We are thrilled and we are scared, and the hair stands up on our arms and our knees get weak where we sit. Racing makes us scream, smile and cry, often all at once. Like a great movie or a perfect piece of music, motorsports takes us out of our cubicles and away from our tax preparation and out of the school drop-off line, it wakes us up.
Racing makes us feel something for a change.
On Monday evening, standing in Victory Lane at the Daytona International Speedway and watching the NASCAR Cup Series stock cars roar by along the frontstretch, all of those feeling were turned up to the max. My internal woofers thumping so hard it made my chest throb. From our vantage point, the only glimpse we could get through the fencing that separated Daytona’s racing surface from its most hallowed real estate was when the cars flashed by on the frontstretch, just past the start-finish line.
Their last trip through that space, the checkered flag was in the air, but so was Newman’s racecar. There was tire smoke, but there was also smoke from a fire. The winner’s car was doing celebratory donuts in the grass, but there were also safety crews racing to an upside-down machine nearby.
Before Denny Hamlin pulled his Toyota into that Victory Lane, racetrack and NASCAR staffers were on their phones and listening to their earpieces. When Hamlin’s Camry finally rolled up, he immediately sensed something was wrong, but no one knew anything. There were tweets here and there. We could see race fans gathered at the frontstretch fence, craning their necks to see if Newman was showing any signs of life, but that was it.
The uncertainty went on. And on. And on. That helplessness is a pall, a cloud with the ability to envelope an entire racetrack in an instant. When I first start covering motorsports 25 years ago, that feeling crawling down your spine and into your gut, it was a regular occurrence.
NASCAR’s Steve O’Donnell provides an update on Ryan Newman after his crash on the final lap at Daytona 500 and reads a statement from Newman’s family.

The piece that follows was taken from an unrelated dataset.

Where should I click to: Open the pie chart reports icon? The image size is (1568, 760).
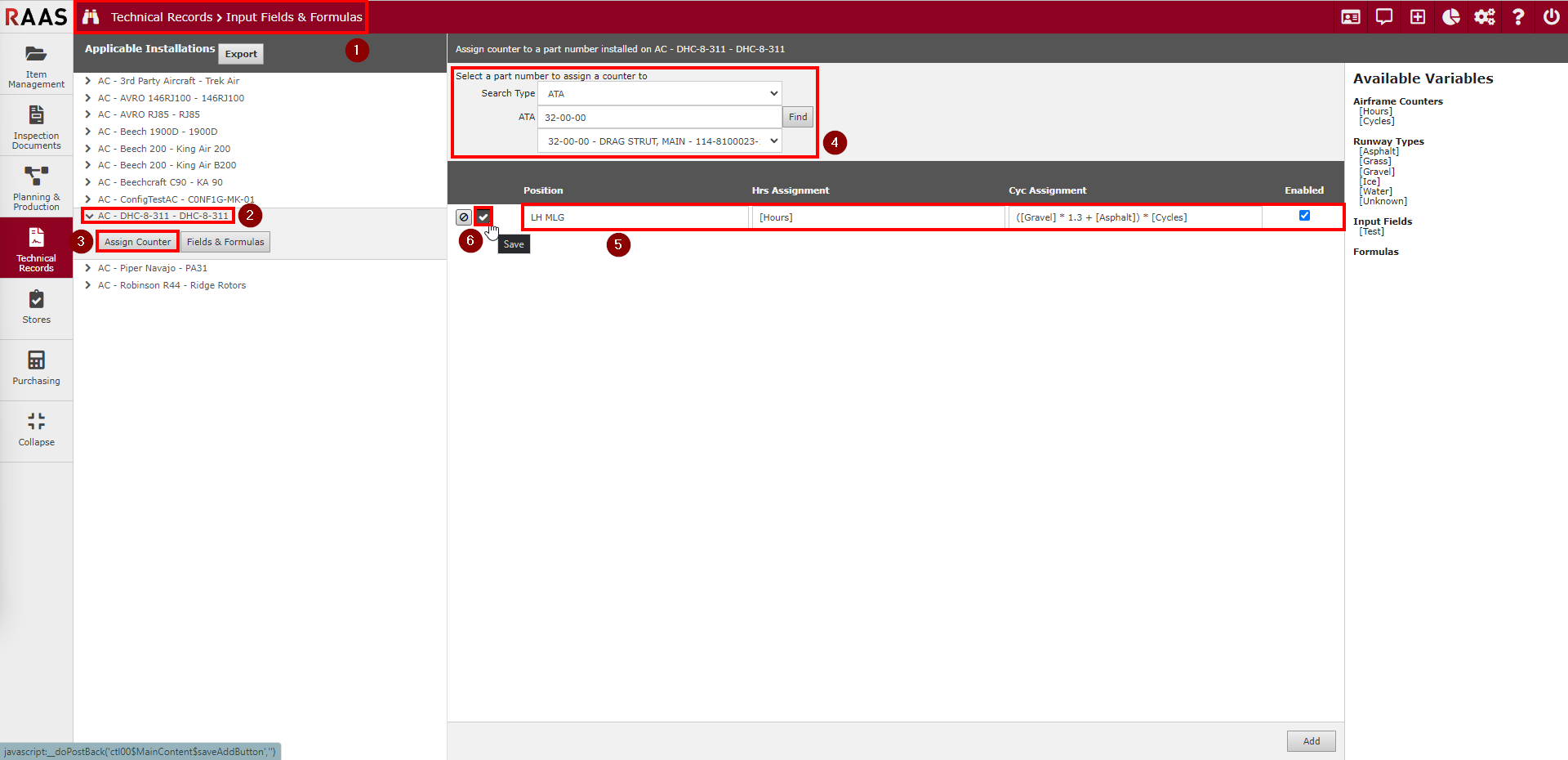click(1450, 17)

I went through a stretch from 1996-2001 where I was in attendance for no less than five driver deaths and also the deaths of six spectators, three each at two different open-wheel races. The racing deaths that I didn’t cover in person I still researched and wrote their obituaries. There were so many.
I looked into quitting and walking away to cover something else, anything else. My friends who covered stick and ball sports, this didn’t happen to them. They didn’t wake up in hotel rooms having cold-sweat dreams about covering yet another funeral of another racecar driver that I had gotten to know who was now gone forever.

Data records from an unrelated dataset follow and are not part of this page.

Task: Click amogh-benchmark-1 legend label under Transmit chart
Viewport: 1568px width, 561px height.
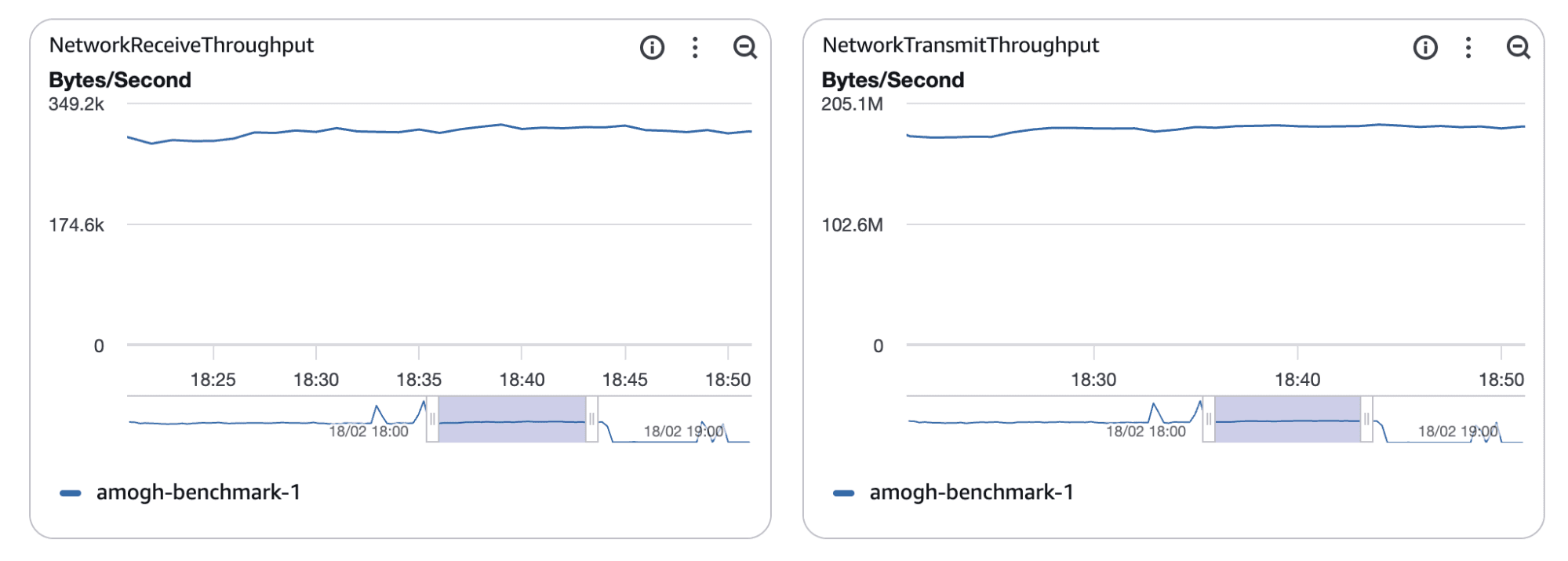Action: (971, 492)
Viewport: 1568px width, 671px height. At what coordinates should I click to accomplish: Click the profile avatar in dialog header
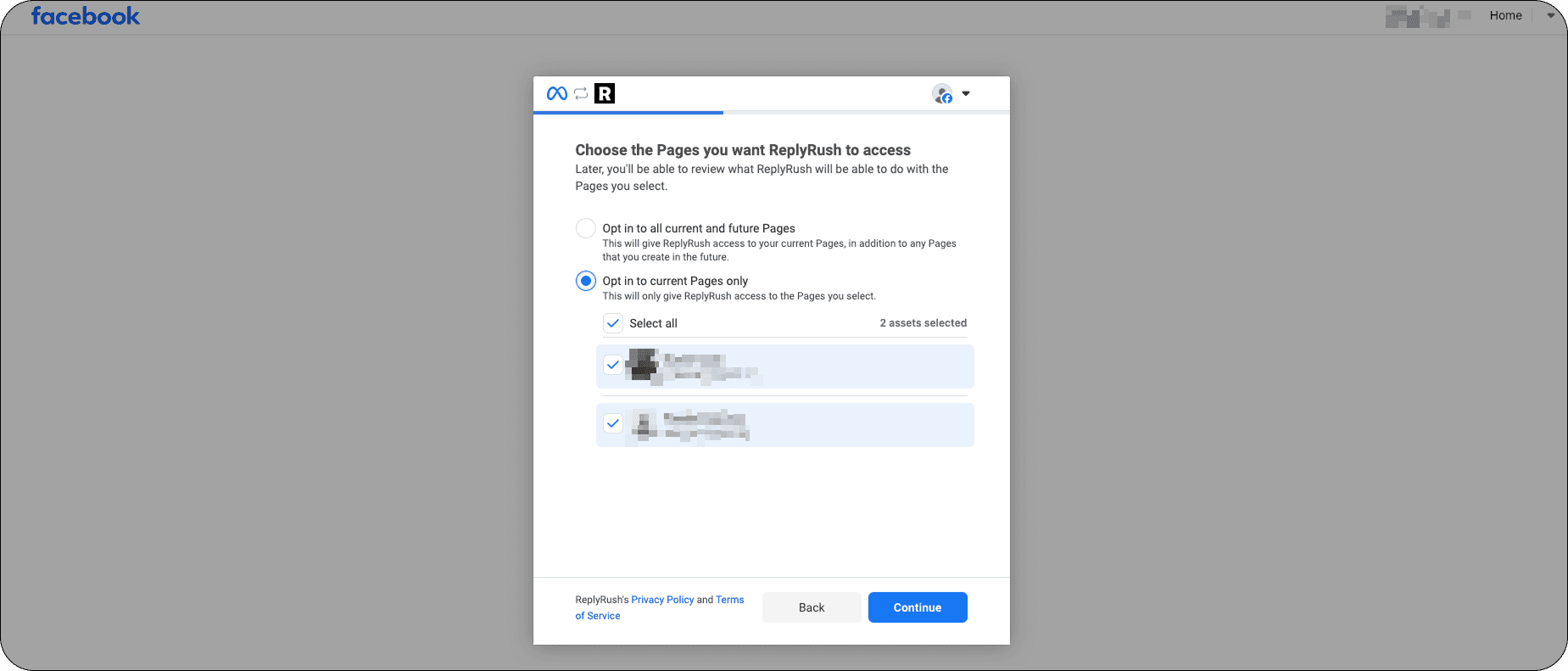pyautogui.click(x=942, y=93)
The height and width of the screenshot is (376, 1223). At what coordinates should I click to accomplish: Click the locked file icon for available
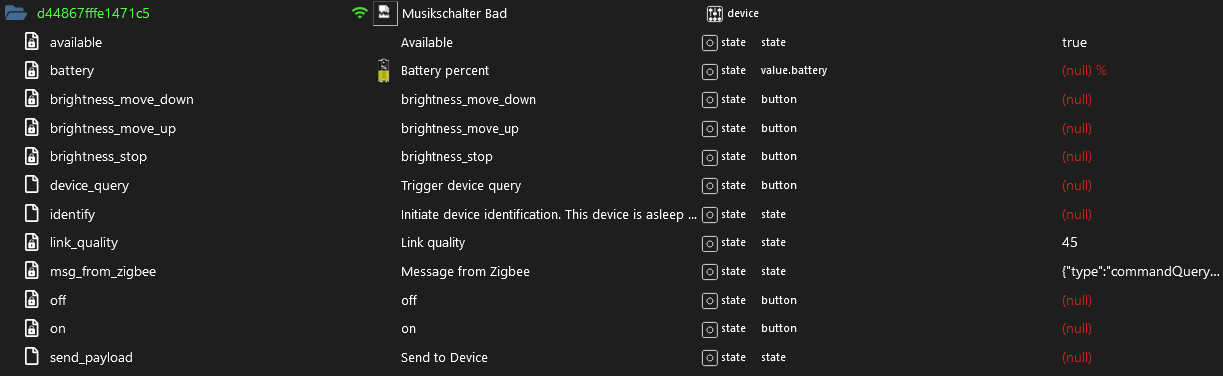(31, 43)
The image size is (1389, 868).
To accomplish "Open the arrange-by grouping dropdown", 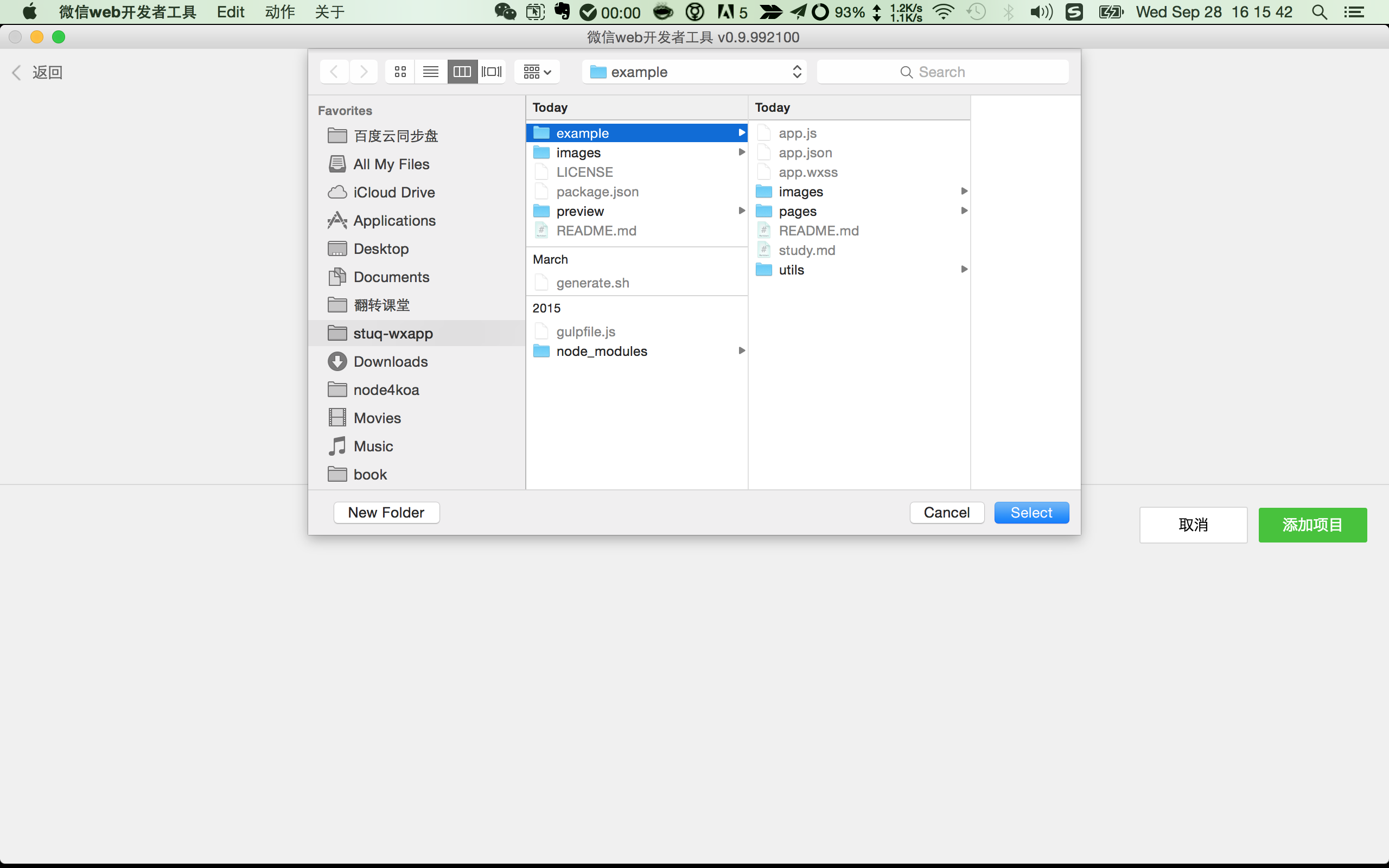I will [x=537, y=72].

But even still, I loved it so much. This sport that supplies us with so many great feelings, but also constantly threatens us with the worst feeling of them all, grief.
Monday night felt extra-worse to those in Daytona 500 Victory Lane on February 17, 2020, because that’s exactly where so many of us were on February 18, 2001. That’s the day that Michael Waltrip‘s race-winning celebration was cut short when the news was delivered that his friend and car owner, Dale Earnhardt, had died in a crash on the race’s final lap. That’s how most of us realized that The Intimidator was dead, when we saw the color drain from Waltrip’s face.
Anyone of a certain age who was in Victory Lane on Monday night watched Hamlin very closely, how he interacted with everyone he talked to, afraid that one of those people would be the one delivering the bad news to Hamlin, and by connection us, that Newman was gone.
Thankfully, that day in 2001 was the final straw. Thankfully, The Intimidator’s death forced NASCAR to finally implement a long-overdue safety makeover of its racecars. And thankfully, no one has died in one of NASCAR’s three national touring series since that day.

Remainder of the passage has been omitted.